* START SUPPLIED ENTRIES *

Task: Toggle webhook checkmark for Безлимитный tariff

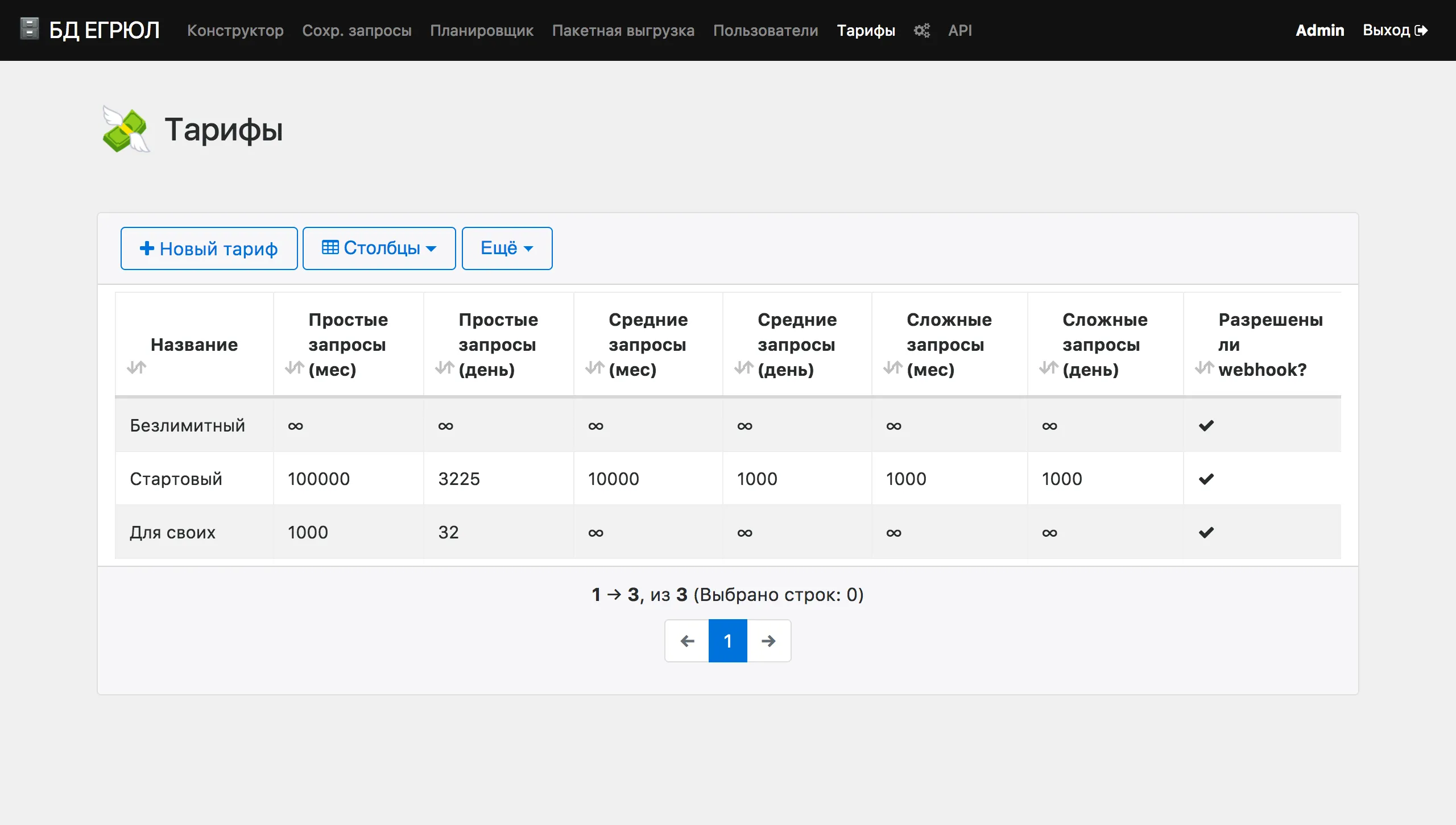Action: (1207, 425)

* END SUPPLIED ENTRIES *
* START SUPPLIED ENTRIES *

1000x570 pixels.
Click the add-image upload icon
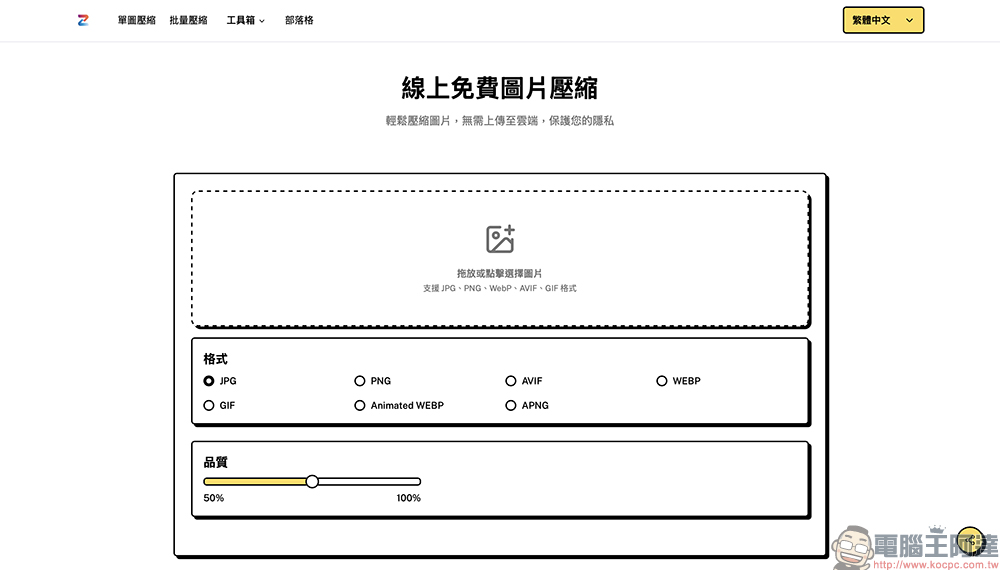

* END SUPPLIED ENTRIES *
* START SUPPLIED ENTRIES *

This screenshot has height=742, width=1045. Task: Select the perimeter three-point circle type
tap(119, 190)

* END SUPPLIED ENTRIES *

# EXERCISE
Rewrite the material as a numbered list, starting at the line containing "Task: Toggle webhook" and ending at the line containing "Action: (1207, 425)", skipping blank lines and leaving out the pictures.

# PROBLEM SOLUTION
1. Task: Toggle webhook checkmark for Безлимитный tariff
2. Action: (1207, 425)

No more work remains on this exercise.